CONSIGNE 1
D'après l'extrait du texte, quel jour Eisenstein parle-t-il pour la première fois de son projet de tourner Le Capital ?
CONSIGNE 2
Dans la liste, mettez à jour tout ce qui va de la ligne contenant « The image size » jusqu'à celle contenant « main-toolbar: 2 AZ Name ⌵ is » en remplaçant « location » par « position ». Ne reprenez pas les images.

BULGAKOWA, Oksana, S. Eisenstein - drei Utopien. Architekturentwürfe zur Filmtheorie, Berlin, Potemkin Press, 1996.


Le Capital (1927-1928)

Pendant les mois où Eisenstein travaille sur Octobre, l'idée lui vient d'expérimenter un type particulier de montage, fondé sur ce qu'il appelle des « attractions intellectuelles ». On trouve dans son film plusieurs épisodes qui témoignent de ses recherches : « L'offensive de Kornilov », « Les mencheviks au Second Congrès des soviets », par exemple.

Le 12 octobre 1927, il fait une première allusion à un projet global, destiné à développer cette procédure nouvelle : « Décidé tourner le Capital d'après un scénario de K. Marx - unique issue formelle. » Il la précise en mars 1928, dans un article célèbre (« Notre Octobre. Au-delà du joué et du non-joué »). Il s'assure la collaboration de l'historien A. Efimov, qui lui sert de caution. Celui-ci va bientôt proposer à la direction de Sovkino un projet de film sur Le Capital, qui se révèle suffisamment abstrait, vague et dépourvu de toute solution cinématographique pour qu'Eisenstein le récuse. Il va lui-même prendre l'affaire en main et rassembler la documentation dont il a besoin. On pourra apprécier dans ses « Notes sur Le Capital » (Cf. B. Amengual, Que Viva Eisenstein, pp. 593-605 [sous le titre « Comment porter à l'écran Le Capital de Karl Marx »] l'évolution de son projet (les notes s'arrêtent le 22 avril 1928) et l'idée qu'il se fait de sa conception.

DONNÉES AFFICHÉES
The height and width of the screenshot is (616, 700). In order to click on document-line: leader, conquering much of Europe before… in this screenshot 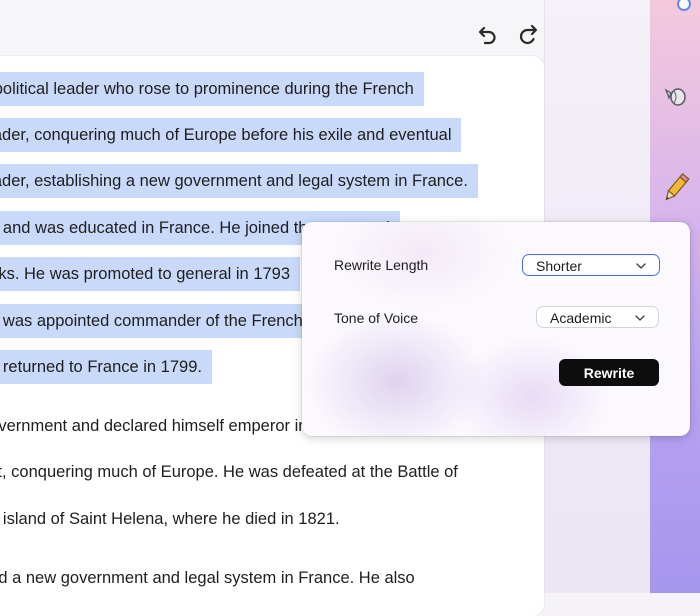, I will do `click(231, 135)`.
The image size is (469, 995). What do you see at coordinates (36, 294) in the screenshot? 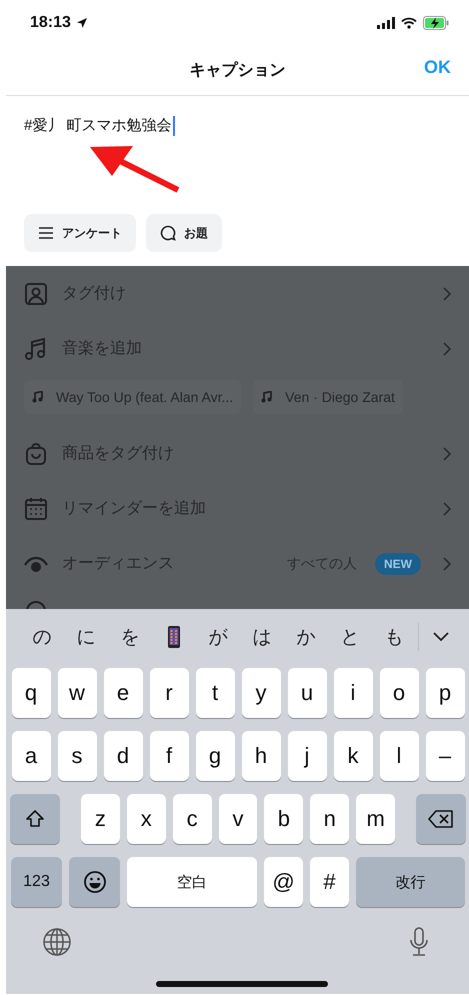
I see `person-tag-icon` at bounding box center [36, 294].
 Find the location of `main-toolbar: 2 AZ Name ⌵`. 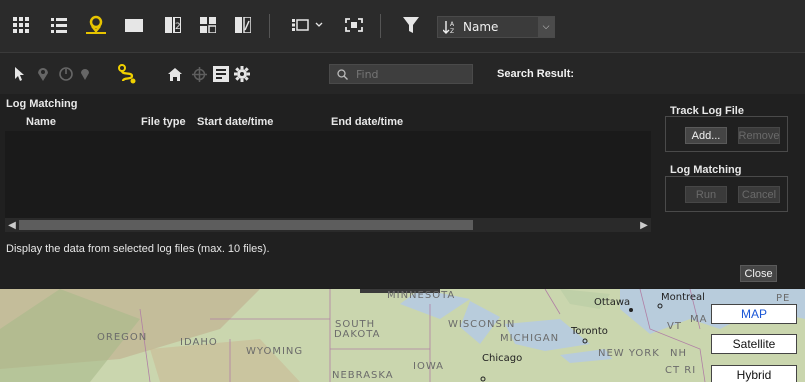

main-toolbar: 2 AZ Name ⌵ is located at coordinates (402, 26).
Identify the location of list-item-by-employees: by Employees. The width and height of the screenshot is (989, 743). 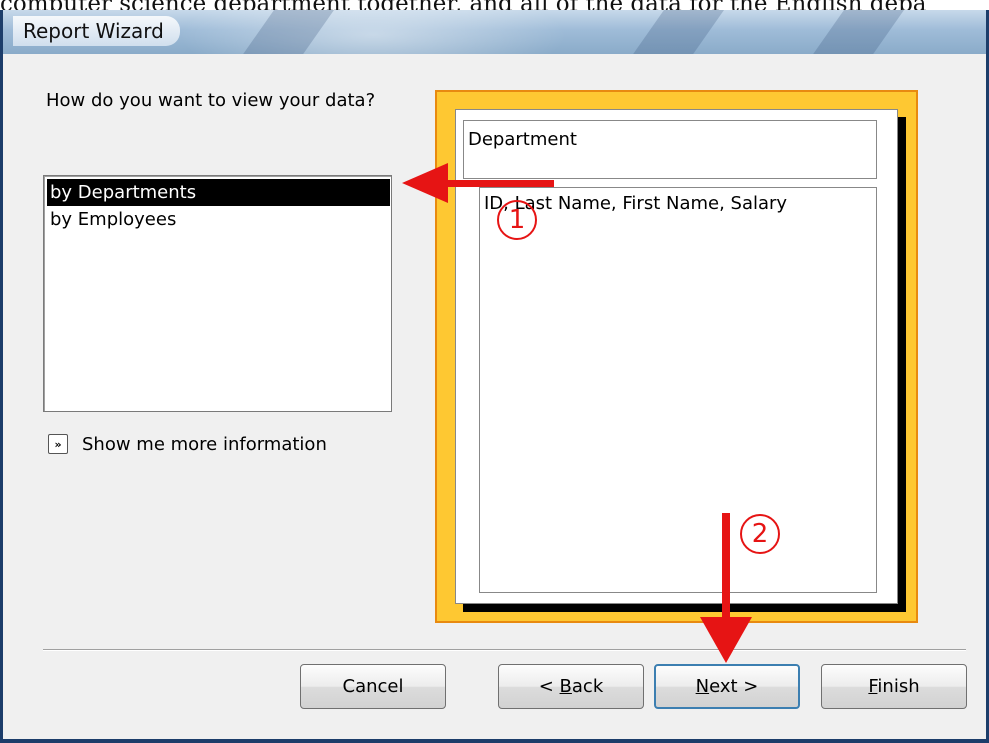
(218, 220).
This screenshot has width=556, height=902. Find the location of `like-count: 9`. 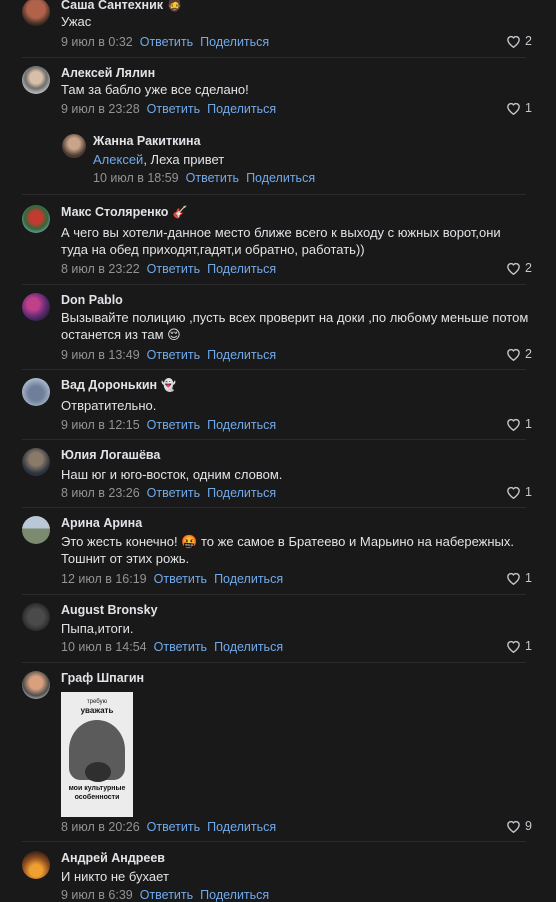

like-count: 9 is located at coordinates (528, 826).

RÉPONSE RÉDIGÉE 1
Le 12 octobre 1927.

RÉPONSE RÉDIGÉE 2
The image size is (469, 995). What do you see at coordinates (36, 294) in the screenshot? 
I see `person-tag-icon` at bounding box center [36, 294].
 Find the position of `main-toolbar: 2 AZ Name ⌵`. 

main-toolbar: 2 AZ Name ⌵ is located at coordinates (402, 26).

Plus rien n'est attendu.